Résumé: Sur un scénario bien ficelé et émouvant de Rodolphe, Marcelé nous retrace les mésaventures d'un équipage de vaisseau spatial contraint d'atterrir sur une planète inhospitalière.
Trois malheureux voyageurs de commerce bourlinguant à bord d'une navette de commerce hors d'âge ses scratchent sur une petite planète. En vain, il demandent de l'aide aux autochtones. Mais tous les évitent ou font semblant de ne pas les voir. Dans quel drôle de monde sont-ils tombés ?
L'équipage d'un vieil Isolboc 54 fait du cabotage dans la constellation d'Orion. Il livre un peu de tout dans les planètes à l'écart des routes commerciales. Georges le patron à bord, a recruté un pilote expérimenté, Ron, et une agent commercial, Sylvie, qui ne le laisse pas indifférent.

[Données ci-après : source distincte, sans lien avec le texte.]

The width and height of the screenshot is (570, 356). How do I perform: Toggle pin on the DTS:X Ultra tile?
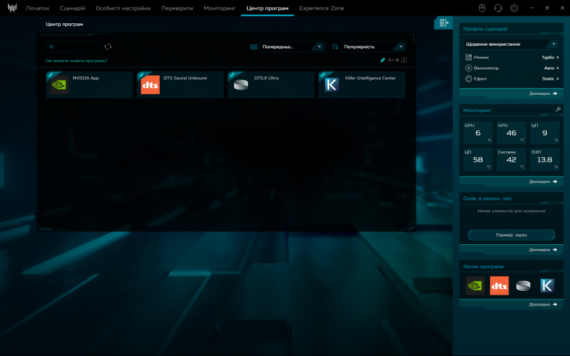231,75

Vers la fin de leur tournée, des astéroïdes endommagent leur vaisseau spatial. Ils doivent se poser pour réparer sur Caltus, une planète qui vit en quasi autarcie, absente de leurs bases de données commerciale. Elle ne semble pas avoir de base pour se poser.
Malheureusement, le site d'atterrissage choisi par l'équipage s'avère piégeux. Le vaisseau s'écrase dans une zone inhabitée.
L'équipage sain et sauf part donc à la recherche de secours sur une planète dont ils ne savent quasiment rien. La nature y est assez hostile, mais la rencontre avec ses habitants est des plus étranges...
Georges et Sylvie se retrouvent rapidement isolés et confrontés à l'indifférence ou l'animosité des habitants du bourg qu'ils ont réussi à gagner.
Il fallait ce dessin onirique de Marcelé pour illustrer cet énigmatique récit de Rodolphe.
La prédominance des gris, des noirs dégradés, accentuent la dimension métaphysique de cette histoire de SF en apparence classique : un vaisseau spatial se crashe sur une planète inconnue aux habitants mystérieux ...
Le trio de rescapés va passer dans un autre monde, et cette rupture est soulignée à deux reprises par une page entièrement noire. Ce procédé reste une audace qui nourrit intensément l'imagination du lecteur : ce noir symbolise -t'il un temps d'inconscience, un oubli, une menace ?
Si les survivants du crash disparaissent sans explication serait-ce parce qu'ils sont déjà morts ? L'impossible rencontre avec les habitants de la planète a t-elle pour origine leur religion mormone, et leur croyance en un monde d'esprits post-terrestres ?
Au-delà des péripéties de cette aventure nous sommes bien ici en présence d'une interrogation intemporelle qui m'a rappelé celle du "Madrapour" de Robert Merle.
Ce domaine du récit post-mortem est présent dans la littérature, le cinéma, et la bande dessinée ( comment oublier les troublants "Contes démoniaques" d'Aristophane ?). L'album de Marcelé et Rodolphe prend toute sa place dans ce registre, avec de belles réussites graphiques comme ce visage extatique de Shirley qui exprime la jouissance féminine (une scène torride traitée avec pudeur, c'est rare).
Une planche à clé montrant un vol d'oiseaux blancs sur fond noir et noirs sur fond blanc nous ouvre sur le délitement de la conscience, qui est un des ressorts du récit ... il existe donc une double lecture, voire une invitation à une re-lecture parvenu à la planche finale : les auteurs y livrent une explication, sans fermer les autres pistes menant vers l'inéluctable fin.